We also worked within the United Nations and have now passed two Security Council resolutions that called for this international mechanism to coordinate counter-piracy operations off the coast of Somalia.  So when I came into this job a few months ago as the number-two person in the Bureau of Pol-Mil Affairs at State, I inherited the duty of co-chairing together with deputy assistant secretary for defense, Ambassador Vicki Huddleston the U.S. government interagency steering group on our response, as well as representing the United States at the international contact group meetings on this topic.

Fortunately, I don’t have to do all the work myself.  We have in the audience is Turk Magi, who is the person who does the day-to-day work within the Bureau of Pol-Mil Affairs.  And, of course, there are many others in the economic bureau at State, within OST, Coast Guard, Maritime Administration and several other agencies that are involved.

Let me focus first on the contact group and what we are doing in the international situation.  We held our fourth plenary meeting in New York one month ago.  And I will brief you a little bit about the results.  We will do our next meeting in New York in January.  And this contact group is fairly unique in that it is not, in any sense, an official United Nations body, even though it is set up pursuant to a U.N. Security Council resolution.  It is purely voluntary.  And to get past some arguments, we had among participants about the concept of membership with some people wanting to block the membership of other countries with whom they had a dispute.  We refer just to participation and participants and not to membership.  And this serves us very well.

It is the principal specialized venue for international cooperation on piracy off of Somalia.  It is distinct from another international contact group that deals specifically with the problem of Somalia, per se.  That under U.S. leadership and with the participation of key European nations and the United Nations is seeking to find solutions to the state of lawlessness within Somalia, to find reconciliation, to help the transitional federal government to establish itself in Somalia.

Obviously, the work of the two is connected.  And just as obviously, there is no long-term solution to the problem of piracy near Somalia without a solution onshore, without some kind of stability and capable government and law enforcement onshore in Somalia.  But this contact group for piracy is specifically to deal with the aspects of it that we can confront even absent that long-term solution.

What we have is this community of likeminded nations, which comes together every few months to share information and to discuss issues of mutual interest relating to piracy.  It doesn’t have a decision-making or a tasking authority, although we agree on a communiqué each time because that is what diplomats do.  We don’t actually seek to enforce or to create new law with regard to piracy, nor do we have a mandate either for funding or taxation or to direct operations.

We do have a rotating chair.  The last meeting was chaired by Japan.  The next one in January will be chaired by Norway.  And we have four working groups that I want to describe briefly, which four different nations have volunteered to chair.  Informally, the U.S. has agreed to perform a secretariat function.  And we even host now on the Department of State servers the contact group’s public Web site.  And we will give you addresses for that, if you are interested.

The four working groups that meet in which participation is voluntary – you don’t have to participate in the working groups in order to come to these plenaries or to be a participant.  The first working group is on military and operational coordination, information sharing and capacity building.  It is chaired very ably by the United Kingdom.  And perhaps the most important contribution that this working group has made is to set up the SHADE mechanism, the Shared Awareness and Deconfliction mechanism that is based in Bahrain and that brings together in really an unprecedented way, senior naval officers from more than 20 countries to talk through these issues.  CTF-151 has a commander, but there is no overall commander for the assortment of NATO, EU and individual nations that have sent a ship or two to the area.  And yet, there is extraordinary communication even in the absence of this formal mechanism and extraordinary cooperation in dividing up tasks and areas of patrol among these 20 nations.

[INFORMATION SUPPLIED]
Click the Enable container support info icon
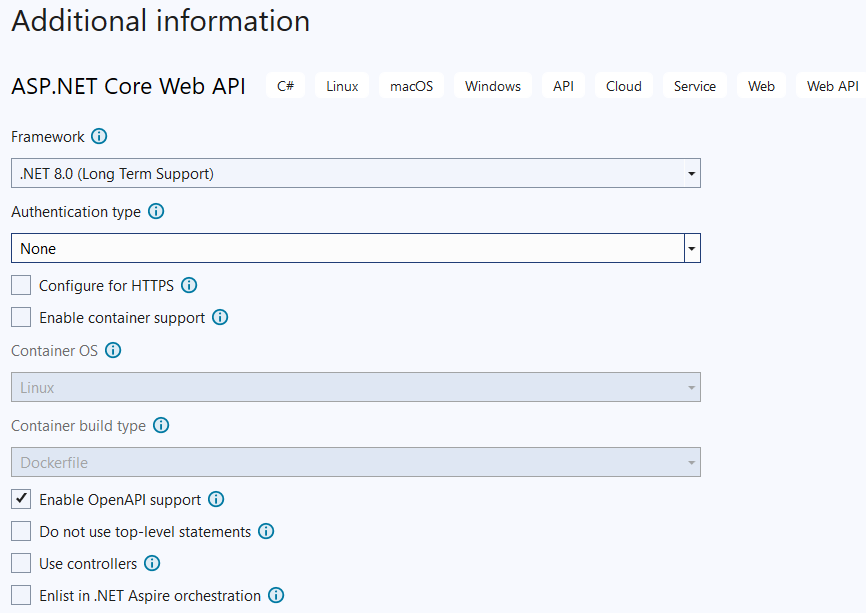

[WHAT IS REQUIRED]
Repeat word for word the part of the remarks on piracy off Somalia that opens with the words containing "Obviously, the work" and closes with "to direct operations.". The lines above have nothing to do with the remarks on piracy off Somalia.

[EXERCISE SOLUTION]
Obviously, the work of the two is connected.  And just as obviously, there is no long-term solution to the problem of piracy near Somalia without a solution onshore, without some kind of stability and capable government and law enforcement onshore in Somalia.  But this contact group for piracy is specifically to deal with the aspects of it that we can confront even absent that long-term solution.

What we have is this community of likeminded nations, which comes together every few months to share information and to discuss issues of mutual interest relating to piracy.  It doesn’t have a decision-making or a tasking authority, although we agree on a communiqué each time because that is what diplomats do.  We don’t actually seek to enforce or to create new law with regard to piracy, nor do we have a mandate either for funding or taxation or to direct operations.